Silvina OCAMPO / Adolfo BIOY CASARES, Ceux qui aiment, haïssent (Los que aman, odian). Traduction d’André Gabastou. Bourgois, 1989, 149 p.

1. La victime est traductrice de romans policiers, ses brouillons et sa bibliothèque jouent un rôle crucial dans le développement et la résolution de l’énigme ; quant au couple de voyageurs, « dilettantes en littérature », que rencontre le narrateur dans le train de nuit pour Salinas, ne seraient-ce pas des avatars d’Ocampo et Bioy ?

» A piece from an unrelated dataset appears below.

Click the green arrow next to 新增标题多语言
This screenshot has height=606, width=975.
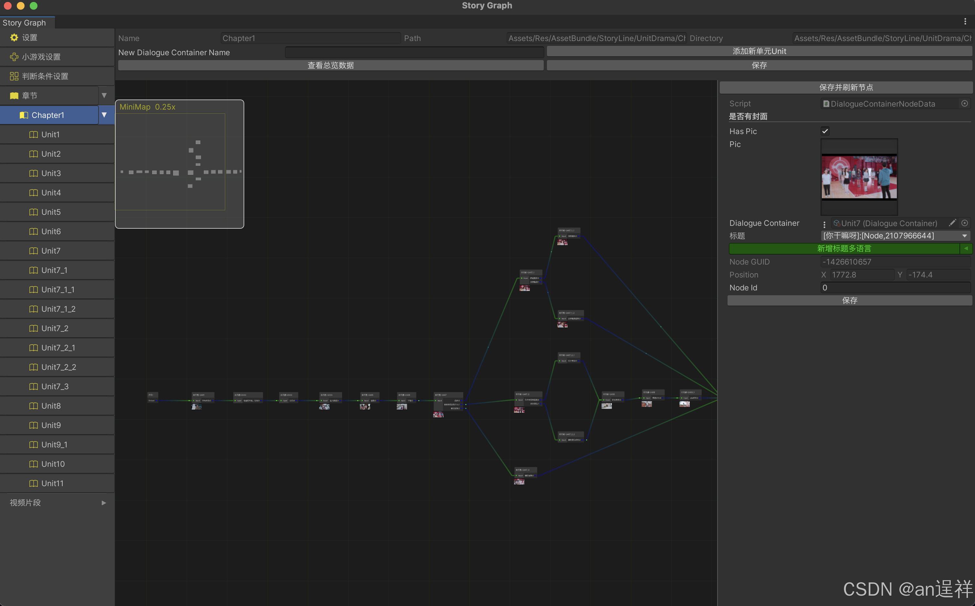[966, 248]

dimanche 11 juin 2006 | Rompols | Aucun commentaire


Métadétections (1)

Tenu pour un classique du roman de détection à l’anglaise, la Vierge au sac d’or d’Helen McCloy déçoit à proportion de l’intérêt de ses prémisses mais lève en chemin quelques beaux lièvres. D’un flash-back on présuppose qu’il dit nécessairement la vérité (Hitchcock a construit Stagefright sur l’infraction à ce présupposé) ; d’une narration à la première personne, que son auteur est honnête et de bonne foi – d’où le « scandale » du Meurtre de Roger Ackroyd, fondé sur le viol de cette loi non écrite [1]. En raison même du précédent agatha-christien, on devine sans peine ici, vers la page 135, l’identité du coupable, de sorte que la suite perd presque tout intérêt quant aux retombées de l’intrigue. C’est en outre le genre de roman qui ne tient que par sa construction en partie inversée (les deux morceaux relatés à la première personne sont également deux longs flash-back), destinée à dissimuler un nombre important d’invraisemblances ou du moins d’improbabilités. Une fois qu’on remet le puzzle à l’endroit, on s’aperçoit que c’est fort tiré par les cheveux. Au total, l’exercice apparaît arbitraire et de portée limitée, quelque soit le talent de l’écrivain et son sens du portrait psychologique. À noter cependant les réflexions assez fines du policier sur l’écart qui sépare toute relation des faits, aussi exacte se veuille-t-elle, des faits eux-mêmes. C’est de cette faille que surgira la vérité, c’est par une opération de lecture que le flic démasque la coupable [2], ou pour le dire autrement : c’est parce qu’il est meilleur critique littéraire qu’elle ne fut romancière. « Le roman policier, disait Borges, a créé un type spécial de lecteur ». Si le roman de McCloy vérifie, jusque dans son défaut d’exécution, la justesse de cette remarque, son intérêt est d’avoir fait de ce lecteur l’un des protagonistes de la fiction [3].

Helen McCLOY, la Vierge au sac d’or. Traduction de Pierre Terrasse. Le Masques, 281 p.

1. Sur ce roman, voir le remarquable essai de réinterprétation de Pierre Bayard, Qui a tué Roger Ackroyd ? (Minuit).
2. Perec construira sur un principe analogue le fascinant jeu de cryptogrammes et de poupées russes emboîtées de « 53 jours ».
3. Autre correspondance borgesienne, l’importance des rêves et des paramnésies : c’est un rêve qui aiguillera le flic sur la voie de la vérité.